What color do you want? Orange? Or was that just what you had on hand?


----------



## Jarzaa (May 24, 2009)

The most efficient low power LED at the moment is Nichia NSPWR70CS-K1 also known as Nichia RAIJIN. They have 150lm/W at 20mA. Nichia is shipping them but I havent found a good source for them yet. They seem to be mainly available at japanese sites.


----------



## raggie33 (May 24, 2009)

Jarzaa said:


> The most efficient low power LED at the moment is Nichia NSPWR70CS-K1 also known as Nichia RAIJIN. They have 150lm/W at 20mA. Nichia is shipping them but I havent found a good source for them yet. They seem to be mainly available at japanese sites.



wow thats pretty darn coo llove to see it in a arc aaa sized light


----------



## Marduke (May 24, 2009)

Jarzaa said:


> The most efficient low power LED at the moment is Nichia NSPWR70CS-K1 also known as Nichia RAIJIN. They have 150lm/W at 20mA. Nichia is shipping them but I havent found a good source for them yet. They seem to be mainly available at japanese sites.

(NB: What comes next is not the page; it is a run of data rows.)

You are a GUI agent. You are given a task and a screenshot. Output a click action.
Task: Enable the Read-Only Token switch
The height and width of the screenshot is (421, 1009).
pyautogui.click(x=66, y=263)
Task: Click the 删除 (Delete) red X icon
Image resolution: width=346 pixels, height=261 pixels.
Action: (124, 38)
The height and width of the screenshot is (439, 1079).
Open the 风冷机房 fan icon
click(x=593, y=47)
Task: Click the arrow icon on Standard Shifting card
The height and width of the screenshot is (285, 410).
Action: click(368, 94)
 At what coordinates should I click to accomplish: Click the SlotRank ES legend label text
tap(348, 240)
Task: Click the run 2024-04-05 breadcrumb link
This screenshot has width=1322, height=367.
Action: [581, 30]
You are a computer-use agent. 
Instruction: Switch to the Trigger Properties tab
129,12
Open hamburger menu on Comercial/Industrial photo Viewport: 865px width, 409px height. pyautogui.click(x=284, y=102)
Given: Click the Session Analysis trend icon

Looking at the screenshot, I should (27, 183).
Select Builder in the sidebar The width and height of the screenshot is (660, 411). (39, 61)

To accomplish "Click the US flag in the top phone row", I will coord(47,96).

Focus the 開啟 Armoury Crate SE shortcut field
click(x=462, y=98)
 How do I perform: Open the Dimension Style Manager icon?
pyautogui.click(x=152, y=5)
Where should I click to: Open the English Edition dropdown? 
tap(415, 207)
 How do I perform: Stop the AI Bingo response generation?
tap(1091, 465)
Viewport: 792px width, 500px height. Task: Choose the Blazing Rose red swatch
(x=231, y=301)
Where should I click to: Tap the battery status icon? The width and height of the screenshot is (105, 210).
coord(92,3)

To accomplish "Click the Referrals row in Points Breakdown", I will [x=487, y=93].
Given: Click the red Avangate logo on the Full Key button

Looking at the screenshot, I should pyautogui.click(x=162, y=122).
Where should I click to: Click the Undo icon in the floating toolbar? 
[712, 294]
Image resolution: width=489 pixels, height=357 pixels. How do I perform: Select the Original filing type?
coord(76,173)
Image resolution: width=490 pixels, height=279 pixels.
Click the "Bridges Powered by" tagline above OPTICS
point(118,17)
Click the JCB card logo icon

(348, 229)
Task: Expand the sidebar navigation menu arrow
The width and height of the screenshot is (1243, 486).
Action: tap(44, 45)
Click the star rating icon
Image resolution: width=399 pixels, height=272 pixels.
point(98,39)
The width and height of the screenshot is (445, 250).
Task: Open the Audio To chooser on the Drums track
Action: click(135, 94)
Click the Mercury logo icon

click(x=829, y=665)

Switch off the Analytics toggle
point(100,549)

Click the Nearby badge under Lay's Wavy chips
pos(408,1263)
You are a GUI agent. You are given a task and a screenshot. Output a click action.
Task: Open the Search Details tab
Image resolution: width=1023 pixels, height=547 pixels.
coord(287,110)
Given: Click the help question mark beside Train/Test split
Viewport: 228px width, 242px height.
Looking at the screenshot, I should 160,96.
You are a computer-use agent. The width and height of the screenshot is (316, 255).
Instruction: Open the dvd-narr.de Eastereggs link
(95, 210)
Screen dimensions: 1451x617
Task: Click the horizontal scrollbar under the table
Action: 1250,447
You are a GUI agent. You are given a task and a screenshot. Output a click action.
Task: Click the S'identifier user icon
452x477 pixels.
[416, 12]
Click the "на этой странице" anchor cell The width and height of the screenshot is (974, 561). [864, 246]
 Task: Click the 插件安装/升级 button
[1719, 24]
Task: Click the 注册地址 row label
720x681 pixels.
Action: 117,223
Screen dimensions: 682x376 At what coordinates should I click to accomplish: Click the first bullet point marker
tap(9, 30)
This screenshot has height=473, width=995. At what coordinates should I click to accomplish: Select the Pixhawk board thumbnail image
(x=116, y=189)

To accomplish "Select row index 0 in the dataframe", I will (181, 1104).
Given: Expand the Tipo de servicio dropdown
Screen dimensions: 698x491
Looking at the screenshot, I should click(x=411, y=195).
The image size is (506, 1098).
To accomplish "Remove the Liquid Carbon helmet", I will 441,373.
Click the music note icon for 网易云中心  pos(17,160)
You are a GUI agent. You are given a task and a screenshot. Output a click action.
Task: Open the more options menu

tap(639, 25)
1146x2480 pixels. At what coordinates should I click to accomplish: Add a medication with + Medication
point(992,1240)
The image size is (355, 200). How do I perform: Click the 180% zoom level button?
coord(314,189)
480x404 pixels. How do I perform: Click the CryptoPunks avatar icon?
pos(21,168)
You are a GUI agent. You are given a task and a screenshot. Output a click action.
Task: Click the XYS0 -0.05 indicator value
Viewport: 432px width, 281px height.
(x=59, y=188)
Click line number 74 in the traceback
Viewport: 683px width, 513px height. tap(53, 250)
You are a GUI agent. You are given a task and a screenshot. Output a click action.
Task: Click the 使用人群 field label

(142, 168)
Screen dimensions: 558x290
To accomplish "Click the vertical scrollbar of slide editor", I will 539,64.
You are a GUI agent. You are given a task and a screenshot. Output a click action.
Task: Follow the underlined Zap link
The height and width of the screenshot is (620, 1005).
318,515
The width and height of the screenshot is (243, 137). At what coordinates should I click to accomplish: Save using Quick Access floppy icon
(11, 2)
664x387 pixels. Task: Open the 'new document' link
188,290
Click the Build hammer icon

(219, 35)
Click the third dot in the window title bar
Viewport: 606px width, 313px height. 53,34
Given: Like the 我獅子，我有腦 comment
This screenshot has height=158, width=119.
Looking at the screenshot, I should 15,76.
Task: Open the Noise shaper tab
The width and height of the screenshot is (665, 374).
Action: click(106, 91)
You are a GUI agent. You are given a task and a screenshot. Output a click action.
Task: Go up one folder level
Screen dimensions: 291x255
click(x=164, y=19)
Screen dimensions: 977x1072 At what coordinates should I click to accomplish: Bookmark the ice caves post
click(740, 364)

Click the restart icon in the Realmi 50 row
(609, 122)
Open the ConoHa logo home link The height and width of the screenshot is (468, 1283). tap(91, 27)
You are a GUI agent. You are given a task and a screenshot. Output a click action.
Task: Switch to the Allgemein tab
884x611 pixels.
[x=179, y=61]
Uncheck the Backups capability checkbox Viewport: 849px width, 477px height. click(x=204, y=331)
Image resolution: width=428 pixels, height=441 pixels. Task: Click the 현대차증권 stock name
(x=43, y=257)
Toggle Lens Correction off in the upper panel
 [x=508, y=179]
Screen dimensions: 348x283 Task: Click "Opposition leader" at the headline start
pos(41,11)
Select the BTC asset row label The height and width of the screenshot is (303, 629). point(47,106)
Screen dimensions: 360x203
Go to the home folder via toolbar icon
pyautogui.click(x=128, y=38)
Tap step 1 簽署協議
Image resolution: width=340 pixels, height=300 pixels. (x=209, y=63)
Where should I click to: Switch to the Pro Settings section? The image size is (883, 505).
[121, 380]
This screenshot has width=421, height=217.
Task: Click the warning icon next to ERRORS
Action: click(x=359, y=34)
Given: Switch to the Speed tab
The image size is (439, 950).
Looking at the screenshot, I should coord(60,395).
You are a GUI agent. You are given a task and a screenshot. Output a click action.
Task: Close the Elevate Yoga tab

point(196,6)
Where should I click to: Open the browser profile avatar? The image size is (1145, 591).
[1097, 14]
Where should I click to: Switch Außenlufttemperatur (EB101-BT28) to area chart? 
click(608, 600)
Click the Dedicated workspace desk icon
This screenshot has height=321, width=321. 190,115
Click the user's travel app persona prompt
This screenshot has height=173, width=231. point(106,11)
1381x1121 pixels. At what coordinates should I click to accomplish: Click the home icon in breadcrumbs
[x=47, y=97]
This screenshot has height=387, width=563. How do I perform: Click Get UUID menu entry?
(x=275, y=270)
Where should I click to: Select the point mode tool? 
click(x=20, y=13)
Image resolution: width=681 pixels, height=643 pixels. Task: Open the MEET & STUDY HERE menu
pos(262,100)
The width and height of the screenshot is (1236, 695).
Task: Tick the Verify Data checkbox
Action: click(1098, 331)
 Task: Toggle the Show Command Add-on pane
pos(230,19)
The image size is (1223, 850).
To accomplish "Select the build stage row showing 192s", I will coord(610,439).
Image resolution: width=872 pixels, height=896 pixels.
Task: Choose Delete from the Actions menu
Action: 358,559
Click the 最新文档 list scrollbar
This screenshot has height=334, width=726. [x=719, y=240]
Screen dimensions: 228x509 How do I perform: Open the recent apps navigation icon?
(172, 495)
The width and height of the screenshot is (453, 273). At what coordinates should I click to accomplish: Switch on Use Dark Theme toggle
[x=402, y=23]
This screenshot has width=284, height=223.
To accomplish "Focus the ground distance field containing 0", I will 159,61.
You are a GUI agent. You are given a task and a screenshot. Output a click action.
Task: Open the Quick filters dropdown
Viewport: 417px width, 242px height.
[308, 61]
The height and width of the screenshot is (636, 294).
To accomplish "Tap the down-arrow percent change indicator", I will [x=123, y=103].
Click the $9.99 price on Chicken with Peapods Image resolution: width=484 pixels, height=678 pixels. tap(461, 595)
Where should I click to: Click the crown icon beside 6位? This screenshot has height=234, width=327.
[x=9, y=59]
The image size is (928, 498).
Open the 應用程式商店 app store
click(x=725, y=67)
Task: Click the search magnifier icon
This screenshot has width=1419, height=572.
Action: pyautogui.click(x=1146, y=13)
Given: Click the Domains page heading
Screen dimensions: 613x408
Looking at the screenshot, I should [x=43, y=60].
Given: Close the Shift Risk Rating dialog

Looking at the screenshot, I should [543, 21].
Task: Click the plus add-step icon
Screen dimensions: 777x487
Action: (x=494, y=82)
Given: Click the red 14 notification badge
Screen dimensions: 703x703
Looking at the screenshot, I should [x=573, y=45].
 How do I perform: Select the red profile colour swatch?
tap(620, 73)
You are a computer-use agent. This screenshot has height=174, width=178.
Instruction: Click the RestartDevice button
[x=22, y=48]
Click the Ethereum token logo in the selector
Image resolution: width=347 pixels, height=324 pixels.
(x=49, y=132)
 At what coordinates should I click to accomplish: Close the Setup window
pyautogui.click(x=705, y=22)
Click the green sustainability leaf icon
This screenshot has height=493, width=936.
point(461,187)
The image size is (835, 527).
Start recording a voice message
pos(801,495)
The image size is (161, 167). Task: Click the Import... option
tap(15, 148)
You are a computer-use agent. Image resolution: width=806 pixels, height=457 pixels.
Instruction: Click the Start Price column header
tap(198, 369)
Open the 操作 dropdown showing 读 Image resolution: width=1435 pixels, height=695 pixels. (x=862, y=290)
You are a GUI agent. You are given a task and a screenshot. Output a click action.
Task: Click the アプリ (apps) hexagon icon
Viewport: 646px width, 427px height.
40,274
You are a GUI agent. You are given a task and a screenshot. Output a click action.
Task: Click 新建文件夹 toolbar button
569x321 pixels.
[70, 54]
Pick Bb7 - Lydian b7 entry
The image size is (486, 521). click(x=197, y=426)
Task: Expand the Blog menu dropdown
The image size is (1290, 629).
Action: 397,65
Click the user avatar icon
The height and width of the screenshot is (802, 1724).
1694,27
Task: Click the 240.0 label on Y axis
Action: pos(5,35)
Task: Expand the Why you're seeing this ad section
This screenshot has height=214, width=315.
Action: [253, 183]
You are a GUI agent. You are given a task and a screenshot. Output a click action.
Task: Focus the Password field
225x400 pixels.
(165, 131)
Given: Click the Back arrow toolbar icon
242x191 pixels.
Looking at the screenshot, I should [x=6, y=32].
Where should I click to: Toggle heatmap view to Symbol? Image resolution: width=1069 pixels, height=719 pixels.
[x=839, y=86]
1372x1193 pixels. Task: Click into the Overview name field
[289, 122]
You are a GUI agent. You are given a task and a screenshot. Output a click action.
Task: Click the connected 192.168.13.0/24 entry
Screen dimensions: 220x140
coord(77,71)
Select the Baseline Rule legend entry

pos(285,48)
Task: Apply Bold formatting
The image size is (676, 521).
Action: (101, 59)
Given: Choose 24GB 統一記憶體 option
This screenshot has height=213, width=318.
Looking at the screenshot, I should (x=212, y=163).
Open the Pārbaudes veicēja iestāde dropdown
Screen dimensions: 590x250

A Cree R2 driven at 20mA has been capable of 145lm/W for many months now. Binned from the high side, you could probably do even better.


----------



## aceo07 (May 25, 2009)

Marduke said:


> I think a little bit of knowledge on the arrangement would help. I doubt it powers a single LED at 9v.



It's a small solar garden lamp. It recharges a single nimh AA battery(upgraded to 2600mAh). It has a board that I assume handle the solar panel and the light sensor and a converter that changes to 9V.

I measured with multimeter. Voltage was 9V. I wasn't able to figure out the current. I tried for a while, but I was doing it wrong or I never had the connects. I didn't have clamps and the wires were short. Also, I don't really know what I'm doing.. :thinking:

I left the setup running since Thursday night and it's still on today, without recharging since the solar panel and sensor is covered. So I assume it's a tiny current that's going through.

Sorry I can't provide more information that that. Electronics isn't my field so I have little knowledge on details.

I clipped off the 5mm led and replaced it with the seoul orange led, 2.25v-2.5v according to dealextreme. Much dimmer than the 5mm led. It's not soldered on, just some jerry-rigging with copper wires. 

Though I did notice that if I connect the 5mm led back on, it doesn't light up as it did prior to being cut. It just flashes on for a split second every second. This has happened on 2 test units lamps I've done it to. The seoul led will however light up and stay on, though dim.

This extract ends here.